Qiu Yifu, Qiu Yitao, Yuan Yicong, Chen Zheng, Lee Raymond
Department of Computer Science and Technology, Division of Science and Technology, BNU-HKBU United International College, Zhuhai, China.
Front Artif Intell. 2021 Oct 29;4:749878. doi: 10.3389/frai.2021.749878. eCollection 2021.
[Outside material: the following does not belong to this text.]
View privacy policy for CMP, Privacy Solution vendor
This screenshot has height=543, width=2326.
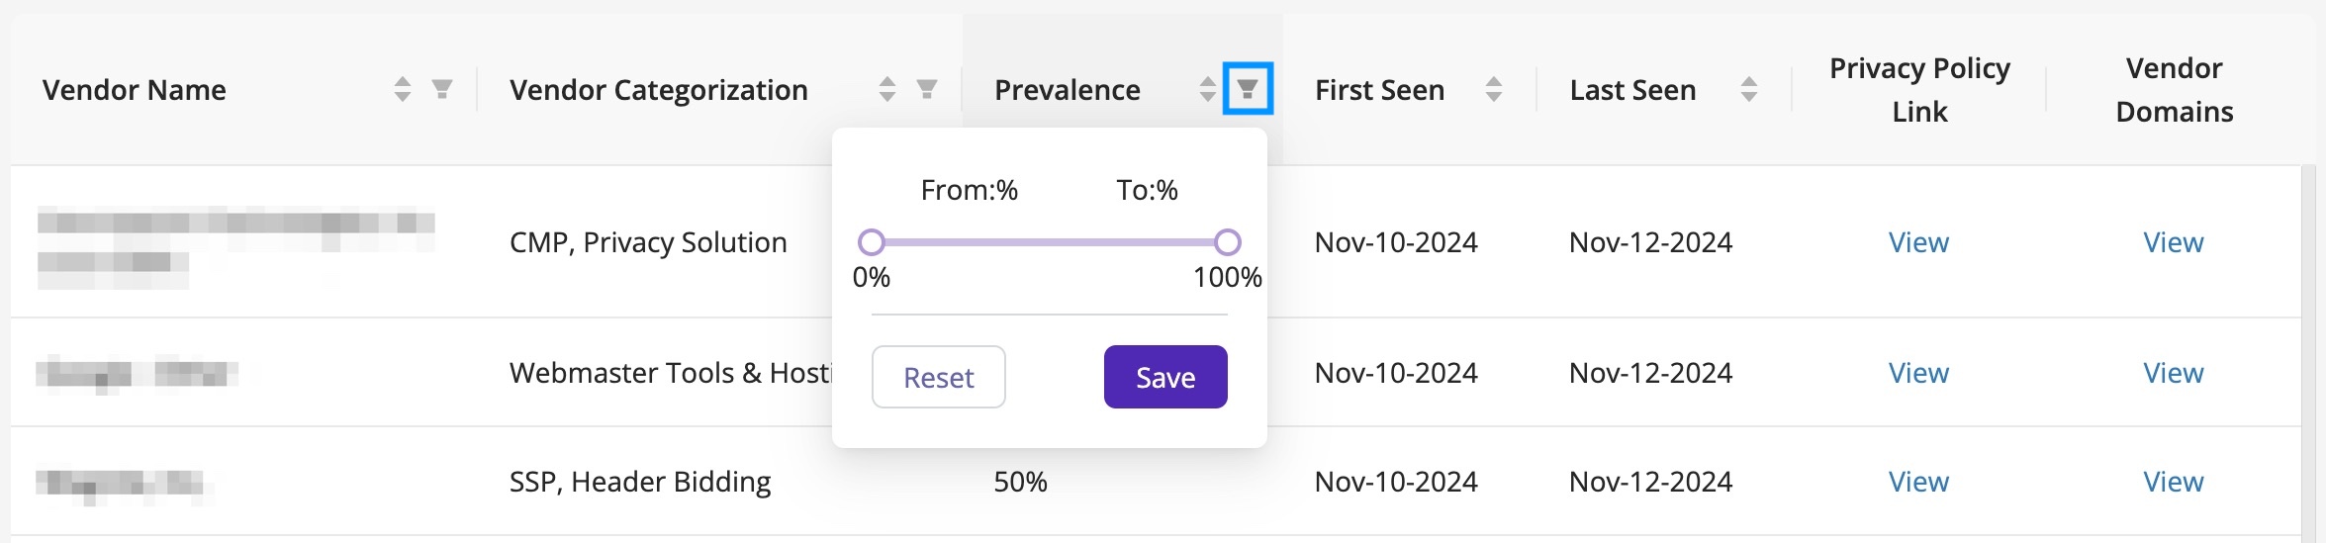(x=1918, y=242)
Reinforcement Learning (RL) based machine trading attracts a rich profusion of interest. However, in the existing research, RL in the day-trade task suffers from the noisy financial movement in the short time scale, difficulty in order settlement, and expensive action search in a continuous-value space. This paper introduced an end-to-end RL intraday trading agent, namely QF-TraderNet, based on the quantum finance theory (QFT) and deep reinforcement learning. We proposed a novel design for the intraday RL trader's action space, inspired by the Quantum Price Levels (QPLs). Our action space design also brings the model a learnable profit-and-loss control strategy. QF-TraderNet composes two neural networks: 1) A long short term memory networks for the feature learning of financial time series; 2) a policy generator network (PGN) for generating the distribution of actions. The profitability and robustness of QF-TraderNet have been verified in multi-type financial datasets, including FOREX, metals, crude oil, and financial indices. The experimental results demonstrate that QF-TraderNet outperforms other baselines in terms of cumulative price returns and Sharpe Ratio, and the robustness in the acceidential market shift.
基于强化学习(RL)的机器交易引起了广泛关注。然而,在现有研究中,日内交易任务中的强化学习存在短时间尺度下金融波动噪声大、订单结算困难以及连续值空间中动作搜索成本高等问题。本文基于量子金融理论(QFT)和深度强化学习,引入了一种端到端的强化学习日内交易智能体,即QF-TraderNet。受量子价格水平(QPLs)启发,我们为日内强化学习交易者的动作空间提出了一种新颖设计。我们的动作空间设计还为模型带来了一种可学习的盈亏控制策略。QF-TraderNet由两个神经网络组成:1)用于金融时间序列特征学习的长短期记忆网络;2)用于生成动作分布的策略生成器网络(PGN)。QF-TraderNet的盈利能力和稳健性已在包括外汇、金属、原油和金融指数在内的多种类型金融数据集中得到验证。实验结果表明,QF-TraderNet在累积价格回报和夏普比率方面优于其他基线,并且在意外市场变化中具有稳健性。